▸ **Work to do**
Reproduce the entries below word for word, starting at the line that contains "Task: Open Postfach in the top menu" and ending at the line that contains "coord(82,305)", with both of those lines included.

□ □ □

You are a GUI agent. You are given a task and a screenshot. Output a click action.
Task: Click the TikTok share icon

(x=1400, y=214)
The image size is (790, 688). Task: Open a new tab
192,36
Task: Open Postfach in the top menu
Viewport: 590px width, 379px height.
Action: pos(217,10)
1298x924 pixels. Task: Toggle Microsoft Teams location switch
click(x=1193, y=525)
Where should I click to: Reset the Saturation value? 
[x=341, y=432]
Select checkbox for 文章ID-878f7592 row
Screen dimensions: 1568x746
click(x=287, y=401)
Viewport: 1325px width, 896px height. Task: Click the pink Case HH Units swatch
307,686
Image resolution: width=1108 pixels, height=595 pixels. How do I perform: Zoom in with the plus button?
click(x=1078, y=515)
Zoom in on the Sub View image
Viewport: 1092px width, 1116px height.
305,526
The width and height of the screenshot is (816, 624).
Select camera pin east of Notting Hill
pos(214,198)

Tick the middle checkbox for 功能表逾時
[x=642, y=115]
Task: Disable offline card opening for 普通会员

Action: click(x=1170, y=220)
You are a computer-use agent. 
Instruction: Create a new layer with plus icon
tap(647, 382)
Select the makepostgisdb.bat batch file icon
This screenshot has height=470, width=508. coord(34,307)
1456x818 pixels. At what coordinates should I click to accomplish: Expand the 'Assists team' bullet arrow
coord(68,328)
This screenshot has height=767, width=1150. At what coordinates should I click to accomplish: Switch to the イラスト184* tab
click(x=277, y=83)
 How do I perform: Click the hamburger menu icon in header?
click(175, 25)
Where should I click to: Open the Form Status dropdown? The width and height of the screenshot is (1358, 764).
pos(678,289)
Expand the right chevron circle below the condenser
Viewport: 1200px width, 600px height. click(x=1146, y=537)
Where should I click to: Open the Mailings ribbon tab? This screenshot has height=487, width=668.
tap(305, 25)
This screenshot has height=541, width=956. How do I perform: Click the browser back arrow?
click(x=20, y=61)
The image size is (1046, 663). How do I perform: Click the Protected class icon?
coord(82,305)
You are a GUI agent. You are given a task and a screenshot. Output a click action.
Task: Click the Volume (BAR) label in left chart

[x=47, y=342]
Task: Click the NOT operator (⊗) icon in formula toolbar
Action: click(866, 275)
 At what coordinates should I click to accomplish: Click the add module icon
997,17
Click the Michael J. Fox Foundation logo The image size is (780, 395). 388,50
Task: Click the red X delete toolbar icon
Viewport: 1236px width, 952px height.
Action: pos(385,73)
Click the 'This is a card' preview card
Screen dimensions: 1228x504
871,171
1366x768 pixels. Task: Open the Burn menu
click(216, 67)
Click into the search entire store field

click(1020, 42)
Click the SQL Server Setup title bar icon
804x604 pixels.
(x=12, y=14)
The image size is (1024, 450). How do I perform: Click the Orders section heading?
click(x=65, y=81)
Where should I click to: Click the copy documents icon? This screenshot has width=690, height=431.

□ □ □

▸ **Exercise response**
Task: Open Postfach in the top menu
Viewport: 590px width, 379px height.
Action: pos(217,10)
1298x924 pixels. Task: Toggle Microsoft Teams location switch
click(x=1193, y=525)
Where should I click to: Reset the Saturation value? 
[x=341, y=432]
Select checkbox for 文章ID-878f7592 row
Screen dimensions: 1568x746
click(x=287, y=401)
Viewport: 1325px width, 896px height. Task: Click the pink Case HH Units swatch
307,686
Image resolution: width=1108 pixels, height=595 pixels. How do I perform: Zoom in with the plus button?
click(x=1078, y=515)
Zoom in on the Sub View image
Viewport: 1092px width, 1116px height.
305,526
The width and height of the screenshot is (816, 624).
Select camera pin east of Notting Hill
pos(214,198)

Tick the middle checkbox for 功能表逾時
[x=642, y=115]
Task: Disable offline card opening for 普通会员

Action: click(x=1170, y=220)
You are a computer-use agent. 
Instruction: Create a new layer with plus icon
tap(647, 382)
Select the makepostgisdb.bat batch file icon
This screenshot has height=470, width=508. coord(34,307)
1456x818 pixels. At what coordinates should I click to accomplish: Expand the 'Assists team' bullet arrow
coord(68,328)
This screenshot has height=767, width=1150. At what coordinates should I click to accomplish: Switch to the イラスト184* tab
click(x=277, y=83)
 How do I perform: Click the hamburger menu icon in header?
click(175, 25)
Where should I click to: Open the Form Status dropdown? The width and height of the screenshot is (1358, 764).
pos(678,289)
Expand the right chevron circle below the condenser
Viewport: 1200px width, 600px height. click(x=1146, y=537)
Where should I click to: Open the Mailings ribbon tab? This screenshot has height=487, width=668.
tap(305, 25)
This screenshot has height=541, width=956. How do I perform: Click the browser back arrow?
click(x=20, y=61)
The image size is (1046, 663). How do I perform: Click the Protected class icon?
coord(82,305)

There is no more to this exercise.